• _Assignment_: The answer must be exactly the lines from the one containing "1004x771 pixels. How" through the end of the material, with both ends kept and no other lines.
(Material for this task begins)
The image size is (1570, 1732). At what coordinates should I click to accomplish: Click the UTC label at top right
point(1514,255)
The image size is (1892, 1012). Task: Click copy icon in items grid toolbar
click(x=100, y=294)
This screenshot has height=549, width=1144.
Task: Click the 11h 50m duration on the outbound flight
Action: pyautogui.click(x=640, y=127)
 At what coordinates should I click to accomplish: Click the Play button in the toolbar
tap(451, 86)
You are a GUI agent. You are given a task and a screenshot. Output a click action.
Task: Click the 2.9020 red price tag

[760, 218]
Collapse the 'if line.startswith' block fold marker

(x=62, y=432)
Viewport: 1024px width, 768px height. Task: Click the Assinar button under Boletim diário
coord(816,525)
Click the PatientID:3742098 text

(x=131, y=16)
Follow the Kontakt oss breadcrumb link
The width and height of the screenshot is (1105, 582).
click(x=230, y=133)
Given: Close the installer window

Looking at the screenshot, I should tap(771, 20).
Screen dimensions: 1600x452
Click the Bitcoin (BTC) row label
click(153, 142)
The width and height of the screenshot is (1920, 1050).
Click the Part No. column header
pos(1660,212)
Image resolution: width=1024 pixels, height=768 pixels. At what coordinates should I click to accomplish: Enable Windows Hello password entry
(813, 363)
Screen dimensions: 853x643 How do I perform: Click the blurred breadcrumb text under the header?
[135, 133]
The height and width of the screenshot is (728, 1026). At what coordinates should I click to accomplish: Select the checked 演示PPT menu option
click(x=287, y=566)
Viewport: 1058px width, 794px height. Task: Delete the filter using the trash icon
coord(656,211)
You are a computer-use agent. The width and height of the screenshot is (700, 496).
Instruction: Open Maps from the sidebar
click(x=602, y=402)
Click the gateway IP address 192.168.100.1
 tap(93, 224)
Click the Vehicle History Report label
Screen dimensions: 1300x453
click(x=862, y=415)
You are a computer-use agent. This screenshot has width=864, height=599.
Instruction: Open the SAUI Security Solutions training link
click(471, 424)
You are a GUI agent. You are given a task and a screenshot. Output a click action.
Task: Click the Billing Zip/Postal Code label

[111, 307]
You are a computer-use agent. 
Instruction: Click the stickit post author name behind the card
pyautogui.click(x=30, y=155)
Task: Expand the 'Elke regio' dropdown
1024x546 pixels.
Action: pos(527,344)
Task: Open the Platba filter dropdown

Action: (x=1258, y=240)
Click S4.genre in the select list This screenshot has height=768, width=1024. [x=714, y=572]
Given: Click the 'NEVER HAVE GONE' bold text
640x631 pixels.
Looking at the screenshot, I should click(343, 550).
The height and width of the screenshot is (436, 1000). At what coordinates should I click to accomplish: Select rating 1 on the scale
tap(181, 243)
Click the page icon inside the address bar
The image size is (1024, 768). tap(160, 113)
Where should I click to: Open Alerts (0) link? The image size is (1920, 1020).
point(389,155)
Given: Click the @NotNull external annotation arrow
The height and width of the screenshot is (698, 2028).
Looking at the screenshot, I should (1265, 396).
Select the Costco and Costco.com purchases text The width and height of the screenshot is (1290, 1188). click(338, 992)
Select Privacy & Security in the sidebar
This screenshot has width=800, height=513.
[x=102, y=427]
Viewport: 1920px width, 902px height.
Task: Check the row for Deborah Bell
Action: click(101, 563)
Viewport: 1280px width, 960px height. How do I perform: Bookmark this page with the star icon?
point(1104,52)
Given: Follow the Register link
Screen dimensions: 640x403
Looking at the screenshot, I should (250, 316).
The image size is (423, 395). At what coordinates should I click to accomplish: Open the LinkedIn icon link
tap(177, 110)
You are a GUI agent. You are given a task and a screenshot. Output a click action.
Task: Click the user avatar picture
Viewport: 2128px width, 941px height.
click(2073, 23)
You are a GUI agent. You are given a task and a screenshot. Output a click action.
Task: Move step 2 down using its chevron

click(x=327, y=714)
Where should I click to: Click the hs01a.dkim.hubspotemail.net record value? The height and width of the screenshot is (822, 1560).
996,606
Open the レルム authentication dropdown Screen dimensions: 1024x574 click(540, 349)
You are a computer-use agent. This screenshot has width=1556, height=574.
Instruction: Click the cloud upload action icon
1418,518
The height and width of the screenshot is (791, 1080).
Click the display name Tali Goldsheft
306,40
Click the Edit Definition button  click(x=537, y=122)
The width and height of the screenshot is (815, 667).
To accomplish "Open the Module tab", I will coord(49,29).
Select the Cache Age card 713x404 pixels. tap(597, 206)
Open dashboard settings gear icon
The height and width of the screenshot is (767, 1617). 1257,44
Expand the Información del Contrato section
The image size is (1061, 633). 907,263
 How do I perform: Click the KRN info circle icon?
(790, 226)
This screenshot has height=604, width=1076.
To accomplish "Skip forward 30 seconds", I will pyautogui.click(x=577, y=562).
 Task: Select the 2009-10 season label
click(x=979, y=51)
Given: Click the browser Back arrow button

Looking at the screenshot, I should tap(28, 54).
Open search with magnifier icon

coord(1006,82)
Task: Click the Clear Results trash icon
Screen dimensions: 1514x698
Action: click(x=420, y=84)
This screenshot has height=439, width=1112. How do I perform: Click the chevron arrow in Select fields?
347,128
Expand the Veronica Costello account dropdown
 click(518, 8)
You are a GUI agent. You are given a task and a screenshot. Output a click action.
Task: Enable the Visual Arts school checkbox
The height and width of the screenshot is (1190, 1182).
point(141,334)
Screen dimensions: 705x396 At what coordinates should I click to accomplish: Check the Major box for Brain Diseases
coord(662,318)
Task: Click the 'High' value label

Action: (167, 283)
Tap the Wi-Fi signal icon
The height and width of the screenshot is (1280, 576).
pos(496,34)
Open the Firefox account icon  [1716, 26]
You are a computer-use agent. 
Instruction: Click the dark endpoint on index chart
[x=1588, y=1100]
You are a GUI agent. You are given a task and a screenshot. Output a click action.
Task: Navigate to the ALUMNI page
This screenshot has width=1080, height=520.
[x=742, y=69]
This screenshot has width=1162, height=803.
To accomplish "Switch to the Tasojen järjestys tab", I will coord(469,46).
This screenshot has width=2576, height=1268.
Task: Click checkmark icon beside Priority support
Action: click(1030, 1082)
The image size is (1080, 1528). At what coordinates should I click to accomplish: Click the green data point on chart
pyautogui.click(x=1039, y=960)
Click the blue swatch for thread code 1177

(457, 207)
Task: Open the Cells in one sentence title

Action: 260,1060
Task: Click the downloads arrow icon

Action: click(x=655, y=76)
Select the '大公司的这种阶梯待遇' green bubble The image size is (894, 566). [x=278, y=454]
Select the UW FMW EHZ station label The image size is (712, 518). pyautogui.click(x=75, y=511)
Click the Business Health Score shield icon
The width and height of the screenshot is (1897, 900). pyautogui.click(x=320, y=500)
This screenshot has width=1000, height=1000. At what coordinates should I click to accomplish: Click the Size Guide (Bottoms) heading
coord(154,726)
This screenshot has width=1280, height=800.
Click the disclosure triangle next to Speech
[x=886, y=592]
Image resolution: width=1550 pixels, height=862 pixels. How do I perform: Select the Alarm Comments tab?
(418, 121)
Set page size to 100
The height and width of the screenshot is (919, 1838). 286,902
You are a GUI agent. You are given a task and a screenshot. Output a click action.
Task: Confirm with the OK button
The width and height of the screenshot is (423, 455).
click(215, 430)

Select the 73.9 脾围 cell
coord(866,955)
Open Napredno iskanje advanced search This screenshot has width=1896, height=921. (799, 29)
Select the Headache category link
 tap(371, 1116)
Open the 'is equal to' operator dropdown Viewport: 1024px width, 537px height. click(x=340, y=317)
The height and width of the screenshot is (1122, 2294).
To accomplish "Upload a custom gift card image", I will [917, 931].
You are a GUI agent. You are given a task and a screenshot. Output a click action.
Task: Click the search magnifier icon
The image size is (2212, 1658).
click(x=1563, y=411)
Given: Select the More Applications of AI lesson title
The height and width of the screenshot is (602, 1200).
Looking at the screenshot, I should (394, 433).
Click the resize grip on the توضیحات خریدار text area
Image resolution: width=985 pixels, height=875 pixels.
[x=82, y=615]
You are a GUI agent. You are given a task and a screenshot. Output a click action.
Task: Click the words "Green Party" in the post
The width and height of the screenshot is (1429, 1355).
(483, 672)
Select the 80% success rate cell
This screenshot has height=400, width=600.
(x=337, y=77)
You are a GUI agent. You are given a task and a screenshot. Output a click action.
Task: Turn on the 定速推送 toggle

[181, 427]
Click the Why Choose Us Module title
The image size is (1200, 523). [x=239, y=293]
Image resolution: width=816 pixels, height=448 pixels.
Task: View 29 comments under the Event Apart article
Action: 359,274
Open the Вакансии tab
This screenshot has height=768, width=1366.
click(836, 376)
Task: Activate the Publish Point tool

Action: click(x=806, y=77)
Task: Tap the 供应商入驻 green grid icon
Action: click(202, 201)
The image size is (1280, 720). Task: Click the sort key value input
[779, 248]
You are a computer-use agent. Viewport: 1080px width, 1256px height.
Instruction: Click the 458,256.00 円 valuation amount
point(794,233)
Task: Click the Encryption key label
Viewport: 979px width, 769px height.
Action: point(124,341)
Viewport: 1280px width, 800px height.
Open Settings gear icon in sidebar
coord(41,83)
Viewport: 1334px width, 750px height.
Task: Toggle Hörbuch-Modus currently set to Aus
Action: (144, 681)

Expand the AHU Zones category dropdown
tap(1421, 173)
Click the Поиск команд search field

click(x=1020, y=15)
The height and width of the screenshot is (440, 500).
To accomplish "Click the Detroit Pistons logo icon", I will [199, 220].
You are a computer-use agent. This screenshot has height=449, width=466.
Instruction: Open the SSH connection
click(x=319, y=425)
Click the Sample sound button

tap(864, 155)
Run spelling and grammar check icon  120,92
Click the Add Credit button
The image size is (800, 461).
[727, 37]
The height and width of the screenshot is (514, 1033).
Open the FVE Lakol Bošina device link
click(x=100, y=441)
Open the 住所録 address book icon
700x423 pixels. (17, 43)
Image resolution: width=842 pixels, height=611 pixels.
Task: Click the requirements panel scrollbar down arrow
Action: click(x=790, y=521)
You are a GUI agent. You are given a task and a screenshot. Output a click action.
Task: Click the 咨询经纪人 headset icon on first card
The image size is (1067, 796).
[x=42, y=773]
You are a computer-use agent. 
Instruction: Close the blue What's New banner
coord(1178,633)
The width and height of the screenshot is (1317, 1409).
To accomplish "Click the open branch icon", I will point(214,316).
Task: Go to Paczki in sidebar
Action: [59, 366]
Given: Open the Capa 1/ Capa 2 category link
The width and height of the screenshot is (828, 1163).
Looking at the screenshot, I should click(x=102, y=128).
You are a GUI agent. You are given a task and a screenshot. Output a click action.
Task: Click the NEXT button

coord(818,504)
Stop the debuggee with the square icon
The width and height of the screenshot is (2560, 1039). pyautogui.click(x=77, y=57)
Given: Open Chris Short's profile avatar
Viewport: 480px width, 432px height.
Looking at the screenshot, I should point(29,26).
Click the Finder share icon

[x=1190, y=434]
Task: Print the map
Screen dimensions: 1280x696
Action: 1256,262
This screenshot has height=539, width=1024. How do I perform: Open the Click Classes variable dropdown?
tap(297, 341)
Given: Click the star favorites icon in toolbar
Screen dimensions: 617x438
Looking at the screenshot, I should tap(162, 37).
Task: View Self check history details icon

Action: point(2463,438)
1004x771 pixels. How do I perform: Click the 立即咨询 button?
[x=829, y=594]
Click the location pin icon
(Material for this task ends)
• _The completed task_:
1004x771 pixels. How do I perform: Click the 立即咨询 button?
[x=829, y=594]
Click the location pin icon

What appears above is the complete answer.